2. Description of Related Art
Different thermal expansion coefficients impose a severe problem for bonded structures as the mechanical stress that is induced through unequal expansion/contraction during thermal changes can break the bond. For thin materials non-uniform expansion can also induce fracture during coating processes that tend to heat the substrate. In this context “bonding” therefore includes coating the first material with a second material or multiple layers, e.g. depositing a dielectric coating on a thin laser crystal. It also includes soldering a thin laser crystal to a heat sink using a third material like indium during which process the structure is heated above the melting point of said third material and cooled to form a solid bond. Thermal fracture imposes a particular problem for double-tungstate laser materials such as Yb:KYW, Yb:KGW, KYbW, Nd:KGW, Nd:KYW, when these materials are to be used in a thin disk geometry. The thermal expansion coefficient of these materials is known to be highly anisotropic.
Of the double-tungstates, the ytterbium-doped crystals hold particular promise for diode pumped solid-state lasers, both for the generation of high-power laser radiation and the generation of ultrafast pulses [Brunner et al., Optics Letters, Volume 27, Issue 13, 1162–1164, July 2002].
Yb:KYW thin disk lasers have used disks that were pressure bonded to copper heat sinks using relatively thick indium foil as a third material that liquefies under pressure. This bonding method has previously been used also for bonding Yb:YAG disks to copper heat sinks, and the relatively soft, thick indium layer can compensate for some of the thermal expansion mismatch between YAG and copper that would otherwise cause problems when heat is deposited in the disk via laser radiation.
The drawback of using such a thick indium layer is that the thermal conductivity is low, such that the temperature of the disk will always be significantly higher than that of the (cooled) heat sink, compromising the efficiency of quasi-three-level laser materials and possibly leading to thermal lensing, excessive deformation, and ultimately stress induced fracture. Solutions to solder Yb:YAG with a much thinner layer of indium using a temperature on the order of 160° C. have required the replacement of copper with a copper-tungsten alloy that is expansion matched to Yb:YAG. This method has previously failed for double-tungstates because of their large anisotropy of thermal expansion.

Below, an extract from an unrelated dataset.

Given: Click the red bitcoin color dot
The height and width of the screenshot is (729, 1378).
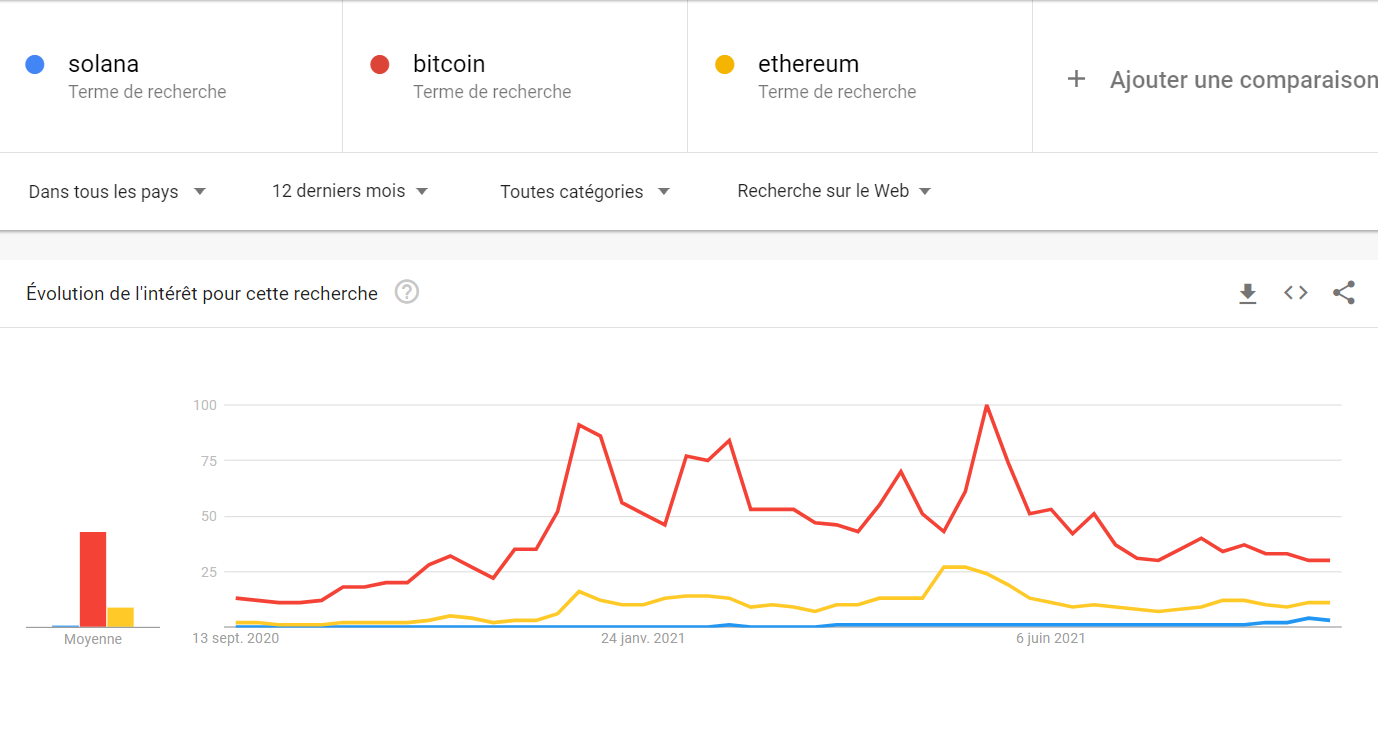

Previous attempts to use such materials in thin disk lasers were limited by the strong expansion mismatch within the plane of the thin disk, which caused thermal fracture either during the coating of the disk, or later during the bonding of the disk, or later during laser operation. According to Pujol et al., J. Appl. Cryst. 35, 108–112 (2002) the diagonalized linear thermal expansion tensor of KYbW has the following expansion coefficients along the principal thermal axes: 2.57×10−6/K, 8.72×10−6/K, and 16.68×10−6/K.
Different values for the thermal expansions coefficient are given by Aus der Au, (Hartung Gorre, 2001, ISBN 3-89649-636-0), p. 32. In contrast to the above data, the values for Yb:KGW are 4.0×10−6/K, 3.6×10−6/K, and 8.5×10−6/K and are along the crystallographic axes a, b, and c, respectively. Using this data, Brunner et al. teach to use a b-cut crystal for spectroscopic reasons rather than for thermo-mechanical properties: “We chose the laser polarization to be parallel to the a axis of the b-cut Yb:KYW crystal to utilize the largest emission cross section.” Note that according to these published values, the thermal expansion along one of the two axes in the bonding plane is at least 2.25 times larger than the other.
There is a need for an improved optical system, and its methods of use, that has a thin disk gain media. There is a further need for an optical system, and its methods of use, that has a thin disk gain media with an essentially constant thermal expansion coefficient in all directions in a plane of a cooling surface of the thin disk gain media.